- **THE EXERCISE**
Rewrite these lines so that each "info icon" becomes "information icon", with nothing else altered.

- **THE RECORDS**
**********

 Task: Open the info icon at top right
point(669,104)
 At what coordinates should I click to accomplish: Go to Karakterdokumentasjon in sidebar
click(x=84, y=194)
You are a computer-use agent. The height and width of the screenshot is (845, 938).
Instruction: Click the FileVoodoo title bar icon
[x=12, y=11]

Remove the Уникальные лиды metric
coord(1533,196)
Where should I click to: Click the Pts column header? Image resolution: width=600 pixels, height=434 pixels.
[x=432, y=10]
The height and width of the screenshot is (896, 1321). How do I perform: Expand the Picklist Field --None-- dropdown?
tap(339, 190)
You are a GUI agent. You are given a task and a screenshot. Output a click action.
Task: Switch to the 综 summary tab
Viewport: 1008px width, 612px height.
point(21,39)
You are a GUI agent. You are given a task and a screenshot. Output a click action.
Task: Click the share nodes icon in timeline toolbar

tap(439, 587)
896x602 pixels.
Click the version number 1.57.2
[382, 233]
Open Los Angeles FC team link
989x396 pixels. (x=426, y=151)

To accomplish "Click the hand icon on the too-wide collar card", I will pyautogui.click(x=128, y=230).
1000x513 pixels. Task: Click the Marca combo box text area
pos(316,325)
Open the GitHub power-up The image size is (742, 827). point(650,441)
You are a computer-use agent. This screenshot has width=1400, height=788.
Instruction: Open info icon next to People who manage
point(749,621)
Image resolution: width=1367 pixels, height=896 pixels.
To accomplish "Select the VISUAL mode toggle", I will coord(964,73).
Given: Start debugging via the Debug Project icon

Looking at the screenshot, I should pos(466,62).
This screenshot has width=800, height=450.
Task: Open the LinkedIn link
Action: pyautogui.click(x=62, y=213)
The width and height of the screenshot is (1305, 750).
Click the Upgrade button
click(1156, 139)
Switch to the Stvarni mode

**********

- **COMPLETE ANSWER**
 Task: Open the information icon at top right
point(669,104)
 At what coordinates should I click to accomplish: Go to Karakterdokumentasjon in sidebar
click(x=84, y=194)
You are a computer-use agent. The height and width of the screenshot is (845, 938).
Instruction: Click the FileVoodoo title bar icon
[x=12, y=11]

Remove the Уникальные лиды metric
coord(1533,196)
Where should I click to: Click the Pts column header? Image resolution: width=600 pixels, height=434 pixels.
[x=432, y=10]
The height and width of the screenshot is (896, 1321). How do I perform: Expand the Picklist Field --None-- dropdown?
tap(339, 190)
You are a GUI agent. You are given a task and a screenshot. Output a click action.
Task: Switch to the 综 summary tab
Viewport: 1008px width, 612px height.
point(21,39)
You are a GUI agent. You are given a task and a screenshot. Output a click action.
Task: Click the share nodes icon in timeline toolbar

tap(439, 587)
896x602 pixels.
Click the version number 1.57.2
[382, 233]
Open Los Angeles FC team link
989x396 pixels. (x=426, y=151)

To accomplish "Click the hand icon on the too-wide collar card", I will pyautogui.click(x=128, y=230).
1000x513 pixels. Task: Click the Marca combo box text area
pos(316,325)
Open the GitHub power-up The image size is (742, 827). point(650,441)
You are a computer-use agent. This screenshot has width=1400, height=788.
Instruction: Open information icon next to People who manage
point(749,621)
Image resolution: width=1367 pixels, height=896 pixels.
To accomplish "Select the VISUAL mode toggle", I will coord(964,73).
Given: Start debugging via the Debug Project icon

Looking at the screenshot, I should pos(466,62).
This screenshot has width=800, height=450.
Task: Open the LinkedIn link
Action: pyautogui.click(x=62, y=213)
The width and height of the screenshot is (1305, 750).
Click the Upgrade button
click(1156, 139)
Switch to the Stvarni mode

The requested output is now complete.